Excerpted records section start

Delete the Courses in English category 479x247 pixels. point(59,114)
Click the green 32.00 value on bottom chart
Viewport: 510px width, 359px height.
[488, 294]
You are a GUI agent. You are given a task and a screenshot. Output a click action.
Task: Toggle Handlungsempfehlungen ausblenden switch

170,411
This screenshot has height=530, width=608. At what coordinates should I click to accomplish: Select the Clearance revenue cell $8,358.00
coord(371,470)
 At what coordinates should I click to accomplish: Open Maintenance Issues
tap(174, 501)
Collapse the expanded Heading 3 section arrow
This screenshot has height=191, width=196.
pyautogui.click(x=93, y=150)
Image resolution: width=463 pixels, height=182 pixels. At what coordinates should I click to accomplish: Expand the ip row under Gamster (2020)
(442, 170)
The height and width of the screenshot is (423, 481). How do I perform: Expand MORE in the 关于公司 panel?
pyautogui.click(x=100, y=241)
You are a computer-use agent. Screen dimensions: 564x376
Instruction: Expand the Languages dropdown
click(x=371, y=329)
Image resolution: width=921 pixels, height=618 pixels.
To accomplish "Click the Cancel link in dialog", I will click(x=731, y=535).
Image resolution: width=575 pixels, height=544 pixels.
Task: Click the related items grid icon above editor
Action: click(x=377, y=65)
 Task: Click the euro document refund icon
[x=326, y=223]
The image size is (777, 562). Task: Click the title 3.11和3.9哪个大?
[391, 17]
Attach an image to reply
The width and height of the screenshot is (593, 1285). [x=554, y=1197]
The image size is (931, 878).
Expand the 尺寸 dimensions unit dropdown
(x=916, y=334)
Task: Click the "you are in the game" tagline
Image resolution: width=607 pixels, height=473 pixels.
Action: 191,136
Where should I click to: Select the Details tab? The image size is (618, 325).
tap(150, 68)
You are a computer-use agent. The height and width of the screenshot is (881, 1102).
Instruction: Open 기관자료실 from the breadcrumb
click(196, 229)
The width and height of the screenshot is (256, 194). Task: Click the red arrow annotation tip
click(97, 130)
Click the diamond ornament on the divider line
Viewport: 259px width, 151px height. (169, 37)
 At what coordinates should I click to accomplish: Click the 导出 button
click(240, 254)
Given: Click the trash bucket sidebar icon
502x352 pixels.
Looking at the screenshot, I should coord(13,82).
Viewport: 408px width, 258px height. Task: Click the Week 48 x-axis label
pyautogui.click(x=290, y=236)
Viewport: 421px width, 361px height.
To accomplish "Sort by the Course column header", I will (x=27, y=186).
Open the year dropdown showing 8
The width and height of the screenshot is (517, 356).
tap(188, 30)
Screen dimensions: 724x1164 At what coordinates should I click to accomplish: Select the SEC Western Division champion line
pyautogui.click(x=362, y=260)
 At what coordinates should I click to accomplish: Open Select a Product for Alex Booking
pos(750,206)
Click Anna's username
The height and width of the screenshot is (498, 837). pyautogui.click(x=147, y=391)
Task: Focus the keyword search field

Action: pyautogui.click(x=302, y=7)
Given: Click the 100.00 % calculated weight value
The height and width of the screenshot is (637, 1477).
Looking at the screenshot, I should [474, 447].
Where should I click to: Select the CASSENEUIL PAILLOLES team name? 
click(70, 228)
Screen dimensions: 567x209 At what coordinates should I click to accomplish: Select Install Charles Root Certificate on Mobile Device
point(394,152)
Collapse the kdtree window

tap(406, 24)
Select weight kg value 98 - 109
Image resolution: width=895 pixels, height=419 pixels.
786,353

Excerpted records section end

• _What the exercise asks_
Each record above needs to be given again exactly as written.

• _Response to the task_
Delete the Courses in English category 479x247 pixels. point(59,114)
Click the green 32.00 value on bottom chart
Viewport: 510px width, 359px height.
[488, 294]
You are a GUI agent. You are given a task and a screenshot. Output a click action.
Task: Toggle Handlungsempfehlungen ausblenden switch

170,411
This screenshot has height=530, width=608. At what coordinates should I click to accomplish: Select the Clearance revenue cell $8,358.00
coord(371,470)
 At what coordinates should I click to accomplish: Open Maintenance Issues
tap(174, 501)
Collapse the expanded Heading 3 section arrow
This screenshot has height=191, width=196.
pyautogui.click(x=93, y=150)
Image resolution: width=463 pixels, height=182 pixels. At what coordinates should I click to accomplish: Expand the ip row under Gamster (2020)
(442, 170)
The height and width of the screenshot is (423, 481). How do I perform: Expand MORE in the 关于公司 panel?
pyautogui.click(x=100, y=241)
You are a computer-use agent. Screen dimensions: 564x376
Instruction: Expand the Languages dropdown
click(x=371, y=329)
Image resolution: width=921 pixels, height=618 pixels.
To accomplish "Click the Cancel link in dialog", I will click(x=731, y=535).
Image resolution: width=575 pixels, height=544 pixels.
Task: Click the related items grid icon above editor
Action: click(x=377, y=65)
 Task: Click the euro document refund icon
[x=326, y=223]
The image size is (777, 562). Task: Click the title 3.11和3.9哪个大?
[391, 17]
Attach an image to reply
The width and height of the screenshot is (593, 1285). [x=554, y=1197]
The image size is (931, 878).
Expand the 尺寸 dimensions unit dropdown
(x=916, y=334)
Task: Click the "you are in the game" tagline
Image resolution: width=607 pixels, height=473 pixels.
Action: 191,136
Where should I click to: Select the Details tab? The image size is (618, 325).
tap(150, 68)
You are a computer-use agent. The height and width of the screenshot is (881, 1102).
Instruction: Open 기관자료실 from the breadcrumb
click(196, 229)
The width and height of the screenshot is (256, 194). Task: Click the red arrow annotation tip
click(97, 130)
Click the diamond ornament on the divider line
Viewport: 259px width, 151px height. (169, 37)
 At what coordinates should I click to accomplish: Click the 导出 button
click(240, 254)
Given: Click the trash bucket sidebar icon
502x352 pixels.
Looking at the screenshot, I should coord(13,82).
Viewport: 408px width, 258px height. Task: Click the Week 48 x-axis label
pyautogui.click(x=290, y=236)
Viewport: 421px width, 361px height.
To accomplish "Sort by the Course column header", I will (x=27, y=186).
Open the year dropdown showing 8
The width and height of the screenshot is (517, 356).
tap(188, 30)
Screen dimensions: 724x1164 At what coordinates should I click to accomplish: Select the SEC Western Division champion line
pyautogui.click(x=362, y=260)
 At what coordinates should I click to accomplish: Open Select a Product for Alex Booking
pos(750,206)
Click Anna's username
The height and width of the screenshot is (498, 837). pyautogui.click(x=147, y=391)
Task: Focus the keyword search field

Action: pyautogui.click(x=302, y=7)
Given: Click the 100.00 % calculated weight value
The height and width of the screenshot is (637, 1477).
Looking at the screenshot, I should [474, 447].
Where should I click to: Select the CASSENEUIL PAILLOLES team name? 
click(70, 228)
Screen dimensions: 567x209 At what coordinates should I click to accomplish: Select Install Charles Root Certificate on Mobile Device
point(394,152)
Collapse the kdtree window

tap(406, 24)
Select weight kg value 98 - 109
Image resolution: width=895 pixels, height=419 pixels.
786,353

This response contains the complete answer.